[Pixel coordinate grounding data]

===============

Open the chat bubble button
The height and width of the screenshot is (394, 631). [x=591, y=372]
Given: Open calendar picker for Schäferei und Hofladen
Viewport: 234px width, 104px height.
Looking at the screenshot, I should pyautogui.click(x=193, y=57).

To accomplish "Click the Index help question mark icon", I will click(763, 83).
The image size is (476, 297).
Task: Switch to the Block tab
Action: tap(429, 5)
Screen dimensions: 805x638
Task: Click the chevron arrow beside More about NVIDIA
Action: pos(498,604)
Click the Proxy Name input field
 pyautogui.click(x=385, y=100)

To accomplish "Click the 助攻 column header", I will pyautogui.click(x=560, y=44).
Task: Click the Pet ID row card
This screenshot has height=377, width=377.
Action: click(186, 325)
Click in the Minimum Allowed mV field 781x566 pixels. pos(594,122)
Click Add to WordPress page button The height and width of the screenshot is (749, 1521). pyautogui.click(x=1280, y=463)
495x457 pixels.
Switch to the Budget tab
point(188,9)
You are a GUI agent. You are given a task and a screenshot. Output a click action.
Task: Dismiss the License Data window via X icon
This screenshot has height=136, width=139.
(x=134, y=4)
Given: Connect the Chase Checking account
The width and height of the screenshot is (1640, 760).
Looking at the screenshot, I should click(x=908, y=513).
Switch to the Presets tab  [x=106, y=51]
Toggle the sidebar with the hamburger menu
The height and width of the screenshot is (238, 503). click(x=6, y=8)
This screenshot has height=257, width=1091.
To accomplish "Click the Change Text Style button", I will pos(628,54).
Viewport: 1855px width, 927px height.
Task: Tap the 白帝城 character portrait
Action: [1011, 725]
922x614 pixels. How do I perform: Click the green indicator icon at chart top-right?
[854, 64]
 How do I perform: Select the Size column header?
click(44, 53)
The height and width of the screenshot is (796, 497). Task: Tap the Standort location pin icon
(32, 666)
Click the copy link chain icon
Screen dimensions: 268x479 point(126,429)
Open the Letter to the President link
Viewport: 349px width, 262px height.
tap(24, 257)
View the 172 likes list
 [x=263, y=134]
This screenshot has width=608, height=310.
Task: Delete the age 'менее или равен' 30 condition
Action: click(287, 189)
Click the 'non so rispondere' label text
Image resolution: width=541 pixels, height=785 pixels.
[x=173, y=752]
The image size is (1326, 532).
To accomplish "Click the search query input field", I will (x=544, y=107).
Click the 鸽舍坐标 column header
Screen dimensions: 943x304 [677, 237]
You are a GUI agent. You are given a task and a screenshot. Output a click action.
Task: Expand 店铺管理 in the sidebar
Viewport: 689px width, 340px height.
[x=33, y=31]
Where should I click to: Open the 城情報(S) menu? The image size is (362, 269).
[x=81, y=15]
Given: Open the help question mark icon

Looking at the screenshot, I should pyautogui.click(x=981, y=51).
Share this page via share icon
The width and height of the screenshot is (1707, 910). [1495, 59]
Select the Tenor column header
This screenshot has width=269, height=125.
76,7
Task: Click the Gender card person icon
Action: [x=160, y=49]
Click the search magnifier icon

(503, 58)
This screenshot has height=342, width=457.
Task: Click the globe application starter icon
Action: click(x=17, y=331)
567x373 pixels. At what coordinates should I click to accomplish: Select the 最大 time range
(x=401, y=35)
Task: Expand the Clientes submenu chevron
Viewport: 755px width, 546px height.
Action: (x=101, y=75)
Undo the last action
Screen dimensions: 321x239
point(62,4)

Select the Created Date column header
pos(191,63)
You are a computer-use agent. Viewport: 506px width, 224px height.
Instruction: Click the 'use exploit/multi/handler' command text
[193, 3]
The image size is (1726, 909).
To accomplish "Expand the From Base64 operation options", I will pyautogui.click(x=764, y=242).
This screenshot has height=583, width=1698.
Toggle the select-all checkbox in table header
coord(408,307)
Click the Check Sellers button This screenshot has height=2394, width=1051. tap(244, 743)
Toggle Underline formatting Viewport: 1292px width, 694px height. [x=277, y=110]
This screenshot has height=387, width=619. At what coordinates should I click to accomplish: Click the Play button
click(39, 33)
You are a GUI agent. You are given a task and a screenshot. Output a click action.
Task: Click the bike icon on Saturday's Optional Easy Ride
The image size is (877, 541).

===============

TRY IT
Retype each line of the data exactly as it reads.

RESPONSE TO THE TASK
Open the chat bubble button
The height and width of the screenshot is (394, 631). [x=591, y=372]
Given: Open calendar picker for Schäferei und Hofladen
Viewport: 234px width, 104px height.
Looking at the screenshot, I should pyautogui.click(x=193, y=57).

To accomplish "Click the Index help question mark icon", I will click(763, 83).
The image size is (476, 297).
Task: Switch to the Block tab
Action: tap(429, 5)
Screen dimensions: 805x638
Task: Click the chevron arrow beside More about NVIDIA
Action: pos(498,604)
Click the Proxy Name input field
 pyautogui.click(x=385, y=100)

To accomplish "Click the 助攻 column header", I will pyautogui.click(x=560, y=44).
Task: Click the Pet ID row card
This screenshot has height=377, width=377.
Action: click(186, 325)
Click in the Minimum Allowed mV field 781x566 pixels. pos(594,122)
Click Add to WordPress page button The height and width of the screenshot is (749, 1521). pyautogui.click(x=1280, y=463)
495x457 pixels.
Switch to the Budget tab
point(188,9)
You are a GUI agent. You are given a task and a screenshot. Output a click action.
Task: Dismiss the License Data window via X icon
This screenshot has height=136, width=139.
(x=134, y=4)
Given: Connect the Chase Checking account
The width and height of the screenshot is (1640, 760).
Looking at the screenshot, I should click(x=908, y=513).
Switch to the Presets tab  [x=106, y=51]
Toggle the sidebar with the hamburger menu
The height and width of the screenshot is (238, 503). click(x=6, y=8)
This screenshot has height=257, width=1091.
To accomplish "Click the Change Text Style button", I will pos(628,54).
Viewport: 1855px width, 927px height.
Task: Tap the 白帝城 character portrait
Action: [1011, 725]
922x614 pixels. How do I perform: Click the green indicator icon at chart top-right?
[854, 64]
 How do I perform: Select the Size column header?
click(44, 53)
The height and width of the screenshot is (796, 497). Task: Tap the Standort location pin icon
(32, 666)
Click the copy link chain icon
Screen dimensions: 268x479 point(126,429)
Open the Letter to the President link
Viewport: 349px width, 262px height.
tap(24, 257)
View the 172 likes list
 [x=263, y=134]
This screenshot has width=608, height=310.
Task: Delete the age 'менее или равен' 30 condition
Action: click(287, 189)
Click the 'non so rispondere' label text
Image resolution: width=541 pixels, height=785 pixels.
[x=173, y=752]
The image size is (1326, 532).
To accomplish "Click the search query input field", I will (x=544, y=107).
Click the 鸽舍坐标 column header
Screen dimensions: 943x304 [677, 237]
You are a GUI agent. You are given a task and a screenshot. Output a click action.
Task: Expand 店铺管理 in the sidebar
Viewport: 689px width, 340px height.
[x=33, y=31]
Where should I click to: Open the 城情報(S) menu? The image size is (362, 269).
[x=81, y=15]
Given: Open the help question mark icon

Looking at the screenshot, I should pyautogui.click(x=981, y=51).
Share this page via share icon
The width and height of the screenshot is (1707, 910). [1495, 59]
Select the Tenor column header
This screenshot has width=269, height=125.
76,7
Task: Click the Gender card person icon
Action: [x=160, y=49]
Click the search magnifier icon

(503, 58)
This screenshot has height=342, width=457.
Task: Click the globe application starter icon
Action: click(x=17, y=331)
567x373 pixels. At what coordinates should I click to accomplish: Select the 最大 time range
(x=401, y=35)
Task: Expand the Clientes submenu chevron
Viewport: 755px width, 546px height.
Action: (x=101, y=75)
Undo the last action
Screen dimensions: 321x239
point(62,4)

Select the Created Date column header
pos(191,63)
You are a computer-use agent. Viewport: 506px width, 224px height.
Instruction: Click the 'use exploit/multi/handler' command text
[193, 3]
The image size is (1726, 909).
To accomplish "Expand the From Base64 operation options", I will pyautogui.click(x=764, y=242).
This screenshot has height=583, width=1698.
Toggle the select-all checkbox in table header
coord(408,307)
Click the Check Sellers button This screenshot has height=2394, width=1051. tap(244, 743)
Toggle Underline formatting Viewport: 1292px width, 694px height. [x=277, y=110]
This screenshot has height=387, width=619. At what coordinates should I click to accomplish: Click the Play button
click(39, 33)
You are a GUI agent. You are given a task and a screenshot. Output a click action.
Task: Click the bike icon on Saturday's Optional Easy Ride
The image size is (877, 541).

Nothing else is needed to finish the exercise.